Más allá del lenguaje esperpéntico, y seguramente documentadas "en audio y en video", además del papel, las palabras del empresario son desafortunadas en ámbitos más importantes que el de la correcta construcción gramatical. De entrada, plantean un amago de censura lisa y llanamente inaceptable. Si se parte, como Azcárraga, del aserto de que la libertad de expresión "es un concepto completamente erróneo", bien puede concluirse, con el empresario televisivo, la pertinencia de establecer penas de cárcel para quienes, en uso de ese derecho, "mienten". Sería interesante imaginar, en esa lógica, qué entidad o persona quedaría a cargo de calificar el trabajo de los periodistas como verdad o como mentira, y si es dable -ya no digamos prudente- reducir esas categorías filosóficas de difícil asidero a detalles de trámite procesal.

Desde otra perspectiva, cuesta creer que un empresario con visión, como lo es sin duda Azcárraga Jean, quien ha conducido con éxito el mayor emporio televisivo de México por un innegable proceso de apertura y modernización, pueda pasar por alto que la "objetividad" que propone como divisa de los medios informativos es un valor ausente en la historia de Televisa, la cual fue por décadas un aparato de propaganda oficialista al servicio de los presidentes surgidos del PRI, un altavoz de ideologías gubernamentales que difundió, por comisión y por omisión, miles y miles de mentiras de todas clases.

Tampoco acierta el heredero de Emilio Azcárraga Milmo -quien gustaba de definirse como "soldado del PRI" para justificar los sesgos y distorsiones de sus empresas- cuando atribuye a la información de los medios electrónicos veracidad, precisión y confiabilidad basadas en sus registros de "un video o un audio" y superiores -puede inferirse- de los atributos correspondientes en los medios impresos. De hecho, y a pesar de la acelerada revolución tecnológica que vivimos, las expresiones documentales en papel siguen siendo consideradas, hasta la fecha, las más sólidas y confiables.
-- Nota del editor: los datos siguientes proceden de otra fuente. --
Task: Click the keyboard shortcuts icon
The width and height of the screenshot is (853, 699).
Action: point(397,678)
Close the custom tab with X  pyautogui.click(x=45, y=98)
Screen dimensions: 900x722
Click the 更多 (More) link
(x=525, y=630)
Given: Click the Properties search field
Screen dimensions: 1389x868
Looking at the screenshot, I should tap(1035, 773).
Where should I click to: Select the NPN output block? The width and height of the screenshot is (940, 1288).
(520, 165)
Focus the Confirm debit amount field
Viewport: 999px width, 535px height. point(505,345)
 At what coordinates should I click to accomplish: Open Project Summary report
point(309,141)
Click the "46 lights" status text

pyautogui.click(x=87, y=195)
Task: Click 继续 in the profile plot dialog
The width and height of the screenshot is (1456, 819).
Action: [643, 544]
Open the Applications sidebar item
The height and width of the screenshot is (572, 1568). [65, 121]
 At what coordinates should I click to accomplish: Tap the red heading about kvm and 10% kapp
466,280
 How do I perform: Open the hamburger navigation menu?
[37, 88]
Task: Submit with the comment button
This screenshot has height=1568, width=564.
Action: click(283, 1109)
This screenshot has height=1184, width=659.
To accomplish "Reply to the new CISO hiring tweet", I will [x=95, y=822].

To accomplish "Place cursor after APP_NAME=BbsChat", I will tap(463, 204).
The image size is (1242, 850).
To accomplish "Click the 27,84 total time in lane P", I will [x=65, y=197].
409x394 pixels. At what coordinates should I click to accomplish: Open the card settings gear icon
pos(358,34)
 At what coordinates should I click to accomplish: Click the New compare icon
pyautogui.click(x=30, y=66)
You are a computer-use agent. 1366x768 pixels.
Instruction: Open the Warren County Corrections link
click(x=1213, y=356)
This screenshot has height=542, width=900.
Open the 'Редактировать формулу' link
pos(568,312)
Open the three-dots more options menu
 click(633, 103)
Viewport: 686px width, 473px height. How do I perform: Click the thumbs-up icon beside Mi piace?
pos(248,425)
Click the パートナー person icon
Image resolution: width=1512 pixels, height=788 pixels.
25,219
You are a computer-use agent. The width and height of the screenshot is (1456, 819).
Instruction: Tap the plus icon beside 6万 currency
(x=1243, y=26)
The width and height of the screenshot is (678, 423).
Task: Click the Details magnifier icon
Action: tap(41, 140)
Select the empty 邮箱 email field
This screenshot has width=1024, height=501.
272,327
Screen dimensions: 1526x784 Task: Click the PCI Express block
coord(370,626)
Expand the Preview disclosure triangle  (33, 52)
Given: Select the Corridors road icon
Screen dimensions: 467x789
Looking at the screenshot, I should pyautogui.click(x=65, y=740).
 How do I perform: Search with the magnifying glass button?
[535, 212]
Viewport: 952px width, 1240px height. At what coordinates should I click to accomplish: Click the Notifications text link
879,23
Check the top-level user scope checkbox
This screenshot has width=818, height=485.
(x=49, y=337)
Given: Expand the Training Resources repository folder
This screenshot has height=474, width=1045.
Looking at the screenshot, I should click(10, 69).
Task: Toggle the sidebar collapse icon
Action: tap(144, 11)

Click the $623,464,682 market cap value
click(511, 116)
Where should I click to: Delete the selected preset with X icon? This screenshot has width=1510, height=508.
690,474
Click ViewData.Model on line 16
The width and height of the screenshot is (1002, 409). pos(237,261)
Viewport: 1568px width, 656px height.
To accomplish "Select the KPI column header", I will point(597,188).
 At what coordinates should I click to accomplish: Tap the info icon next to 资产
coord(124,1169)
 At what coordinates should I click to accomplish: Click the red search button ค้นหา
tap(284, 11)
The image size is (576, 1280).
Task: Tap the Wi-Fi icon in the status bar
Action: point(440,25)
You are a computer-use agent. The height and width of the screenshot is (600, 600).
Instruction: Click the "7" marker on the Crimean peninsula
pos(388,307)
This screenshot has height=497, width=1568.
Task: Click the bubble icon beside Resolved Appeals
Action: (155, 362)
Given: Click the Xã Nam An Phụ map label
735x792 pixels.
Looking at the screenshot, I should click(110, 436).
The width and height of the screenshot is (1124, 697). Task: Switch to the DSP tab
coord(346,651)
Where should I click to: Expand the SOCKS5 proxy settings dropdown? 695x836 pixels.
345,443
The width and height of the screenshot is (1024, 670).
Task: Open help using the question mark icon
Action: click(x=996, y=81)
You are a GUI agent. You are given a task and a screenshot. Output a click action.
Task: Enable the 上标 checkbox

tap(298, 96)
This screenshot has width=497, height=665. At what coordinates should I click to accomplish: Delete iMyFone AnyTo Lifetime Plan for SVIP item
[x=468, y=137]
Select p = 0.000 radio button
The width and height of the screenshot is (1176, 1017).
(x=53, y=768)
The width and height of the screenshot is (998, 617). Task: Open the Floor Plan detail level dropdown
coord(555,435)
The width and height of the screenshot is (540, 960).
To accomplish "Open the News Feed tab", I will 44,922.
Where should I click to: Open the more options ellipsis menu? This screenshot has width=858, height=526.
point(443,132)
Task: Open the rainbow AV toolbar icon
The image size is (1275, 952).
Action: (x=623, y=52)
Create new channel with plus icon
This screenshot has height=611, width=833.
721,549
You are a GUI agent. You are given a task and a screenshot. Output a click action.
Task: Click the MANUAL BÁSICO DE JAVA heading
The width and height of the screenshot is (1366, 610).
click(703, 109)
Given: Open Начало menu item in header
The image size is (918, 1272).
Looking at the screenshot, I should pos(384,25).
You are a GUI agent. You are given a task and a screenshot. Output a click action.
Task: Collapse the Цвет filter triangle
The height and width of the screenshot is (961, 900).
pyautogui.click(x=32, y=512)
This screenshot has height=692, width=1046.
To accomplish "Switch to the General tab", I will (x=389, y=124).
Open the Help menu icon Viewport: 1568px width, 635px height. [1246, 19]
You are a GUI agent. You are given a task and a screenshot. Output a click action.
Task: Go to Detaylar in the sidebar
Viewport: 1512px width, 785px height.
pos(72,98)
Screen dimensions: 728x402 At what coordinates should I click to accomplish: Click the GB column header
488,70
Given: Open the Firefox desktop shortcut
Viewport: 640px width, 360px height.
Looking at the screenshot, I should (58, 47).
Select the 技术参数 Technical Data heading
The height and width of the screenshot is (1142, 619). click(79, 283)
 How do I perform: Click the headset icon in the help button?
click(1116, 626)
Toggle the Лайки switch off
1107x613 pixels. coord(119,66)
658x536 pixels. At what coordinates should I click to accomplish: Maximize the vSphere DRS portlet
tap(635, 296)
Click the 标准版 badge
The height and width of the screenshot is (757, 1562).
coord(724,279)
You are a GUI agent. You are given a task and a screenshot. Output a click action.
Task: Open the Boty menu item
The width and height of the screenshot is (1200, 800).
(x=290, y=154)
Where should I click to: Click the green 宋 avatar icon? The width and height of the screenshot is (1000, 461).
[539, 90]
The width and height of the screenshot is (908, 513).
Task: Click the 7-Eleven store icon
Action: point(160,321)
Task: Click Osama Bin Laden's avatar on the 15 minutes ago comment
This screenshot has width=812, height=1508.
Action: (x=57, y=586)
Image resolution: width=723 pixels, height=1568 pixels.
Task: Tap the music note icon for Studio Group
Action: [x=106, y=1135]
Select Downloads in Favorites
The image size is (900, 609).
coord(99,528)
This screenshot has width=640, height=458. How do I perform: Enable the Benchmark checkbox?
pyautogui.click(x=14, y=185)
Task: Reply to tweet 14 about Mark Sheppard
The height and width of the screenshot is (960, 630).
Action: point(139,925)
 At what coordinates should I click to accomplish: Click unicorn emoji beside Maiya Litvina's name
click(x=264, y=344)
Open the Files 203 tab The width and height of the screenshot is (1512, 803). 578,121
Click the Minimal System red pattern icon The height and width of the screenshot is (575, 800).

En nuestro país los medios informativos en general -los radiofónicos, los televisivos, los impresos y, ahora, los internéticos- están pasando, ciertamente, por una etapa de desmesuras e irresponsabilidades inversamente proporcionales a la sumisión institucional de la que salieron recientemente, y de la que Televisa fue un triste ejemplo. Tal fenómeno no obedece necesariamente a la falta de capacidad profesional o de probidad de los periodistas que trabajan en ellos sino, sobre todo, al afán mercantilista de los propietarios y los accionistas y a sus obsesiones por incrementar la circulación, las audiencias y el rating, inclusive si ello se consigue a costa de sacrificar la veracidad y el equilibrio. La idea de corregir los vicios informativos con penas de cárcel para los informadores es injusta, equívoca y ofensiva. Habría que empezar, en cambio, por poner un freno y una regulación al libertinaje comercial que pervierte el trabajo periodístico y obstaculiza el ejercicio responsable de la libertad de expresión.

La vinculación entre medios y público constituye una relación social específica, distinta a la comercial -aunque no reñida con ésta-, al igual que, por ejemplo, la política y la religión. Pensar en la información como una mercancía, imaginar el país como una asamblea de accionistas, plantear a las iglesias como proveedoras de ofertas espirituales o concebir los procesos electorales como una subasta que reúne a candidatos-vendedores y a votantes-compradores representan ejemplos de procesos mentales distorsionados por el mercantilismo. En esa lógica, en vez de proponer castigos de prisión para los informadores, habría que establecer códigos de conducta y principios claros para que los propietarios de los medios se dediquen a administrar sus empresas y dejen de interferir en el trabajo de los periodistas.